Employers are busy people and when they screen job applicants, they lack the time and money to assess people on the basis of merit. Influenced by the culture, they look for quick screening methods and the evidence is clear that age is a key screening device.

It is amazing how often mature-aged workers provide employers with the ammunition they need. Melbourne academic Lyn Bennington, an expert on age discrimination, has found that the mature-aged job-seeker underestimates the virulence of age prejudice and actually believes employers have a right to know their date of birth. Legally, there is no requirement to furnish this information in a CV, or give any other clues to age, such as the year they finished school or university. It is not even advisable for the mature-aged to give a full account of their long employment history; lopping off a decade of job experience is probably sensible.

Yet most people, Bennington found, truthfully proffered all the information employers needed to screen them out at first base.

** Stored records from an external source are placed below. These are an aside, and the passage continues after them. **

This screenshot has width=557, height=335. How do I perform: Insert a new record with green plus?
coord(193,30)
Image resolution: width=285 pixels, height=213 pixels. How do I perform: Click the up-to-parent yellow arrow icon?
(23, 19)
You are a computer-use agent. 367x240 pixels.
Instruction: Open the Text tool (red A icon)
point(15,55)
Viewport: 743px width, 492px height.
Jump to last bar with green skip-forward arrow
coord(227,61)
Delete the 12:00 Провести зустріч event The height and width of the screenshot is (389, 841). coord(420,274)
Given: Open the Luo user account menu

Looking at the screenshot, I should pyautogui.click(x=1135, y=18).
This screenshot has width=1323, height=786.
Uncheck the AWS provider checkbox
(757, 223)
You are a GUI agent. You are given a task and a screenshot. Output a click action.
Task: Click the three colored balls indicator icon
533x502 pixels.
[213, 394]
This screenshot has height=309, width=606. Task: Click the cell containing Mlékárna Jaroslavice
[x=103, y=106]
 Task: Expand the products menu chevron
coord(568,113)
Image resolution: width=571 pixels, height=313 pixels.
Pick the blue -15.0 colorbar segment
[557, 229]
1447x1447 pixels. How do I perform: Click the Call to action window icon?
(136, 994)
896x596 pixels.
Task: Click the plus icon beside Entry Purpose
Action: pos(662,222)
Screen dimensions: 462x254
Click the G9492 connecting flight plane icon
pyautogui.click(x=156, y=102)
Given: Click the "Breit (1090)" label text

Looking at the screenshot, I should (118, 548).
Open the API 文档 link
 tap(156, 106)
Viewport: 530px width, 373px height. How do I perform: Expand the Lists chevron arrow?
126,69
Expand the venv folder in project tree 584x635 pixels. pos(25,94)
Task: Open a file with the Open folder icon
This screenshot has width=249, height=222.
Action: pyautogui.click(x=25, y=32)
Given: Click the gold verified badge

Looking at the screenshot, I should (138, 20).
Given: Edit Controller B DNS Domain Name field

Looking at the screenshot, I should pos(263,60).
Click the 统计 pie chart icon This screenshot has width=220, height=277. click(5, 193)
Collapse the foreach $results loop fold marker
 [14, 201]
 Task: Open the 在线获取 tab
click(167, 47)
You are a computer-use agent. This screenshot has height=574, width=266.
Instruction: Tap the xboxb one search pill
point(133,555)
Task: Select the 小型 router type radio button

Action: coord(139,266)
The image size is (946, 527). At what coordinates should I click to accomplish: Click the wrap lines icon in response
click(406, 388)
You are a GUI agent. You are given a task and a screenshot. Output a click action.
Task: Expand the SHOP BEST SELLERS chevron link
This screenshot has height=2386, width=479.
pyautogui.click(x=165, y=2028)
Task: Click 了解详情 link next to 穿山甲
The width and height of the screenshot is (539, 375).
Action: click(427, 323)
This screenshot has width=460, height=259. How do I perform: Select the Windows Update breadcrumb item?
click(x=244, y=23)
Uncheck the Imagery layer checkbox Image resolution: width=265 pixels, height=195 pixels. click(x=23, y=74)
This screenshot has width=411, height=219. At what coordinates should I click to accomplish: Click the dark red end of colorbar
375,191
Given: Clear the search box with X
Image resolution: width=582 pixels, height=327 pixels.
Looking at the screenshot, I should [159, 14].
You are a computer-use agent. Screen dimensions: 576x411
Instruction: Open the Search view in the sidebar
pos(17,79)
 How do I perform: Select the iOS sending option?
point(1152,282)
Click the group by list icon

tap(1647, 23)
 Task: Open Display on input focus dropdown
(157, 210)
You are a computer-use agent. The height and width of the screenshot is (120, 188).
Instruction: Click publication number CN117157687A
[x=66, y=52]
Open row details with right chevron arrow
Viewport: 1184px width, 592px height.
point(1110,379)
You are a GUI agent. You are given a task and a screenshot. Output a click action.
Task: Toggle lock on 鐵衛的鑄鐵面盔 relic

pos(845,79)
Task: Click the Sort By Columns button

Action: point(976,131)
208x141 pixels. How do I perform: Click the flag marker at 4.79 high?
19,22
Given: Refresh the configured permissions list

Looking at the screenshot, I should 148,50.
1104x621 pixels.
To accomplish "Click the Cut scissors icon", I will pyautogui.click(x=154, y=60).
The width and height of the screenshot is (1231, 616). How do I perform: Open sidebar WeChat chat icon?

It would be harsh to call the honest mature-aged job-seekers "their own worse enemy". Naive and trusting, more like it. They are damned if they do, damned if they don't. Employers may make their own assumptions in the absence of information about a candidate's age. Yet if job-seekers can get past this first hurdle, to the interview stage, half the battle is won.

In most states, including New South Wales, it is illegal for employers or a third party, such as a headhunter, to ask a job-seeker's age.

But the situation is a mockery. Employers have their ways and means of getting the information. And their chances of being reported to an anti-discrimination board are minimum. Bennington found hardly any of the job-seekers who were asked their age complained to anyone, including a union. Many workers also appear to believe the propaganda that age influences performance, or that it is pointless to fight the system.

To lie outright is not a good idea. But given how the cards are stacked against the mature-aged, it is unsurprising that some try to avoid telling the truth. Aging gracefully is getting hard to do. For the mature-aged the job market is cruel. All the onus is on them to be honourable.

But employers can fib with impunity. They can tell the older job-seekers they are "overqualified" or "have too much experience" and get away with it.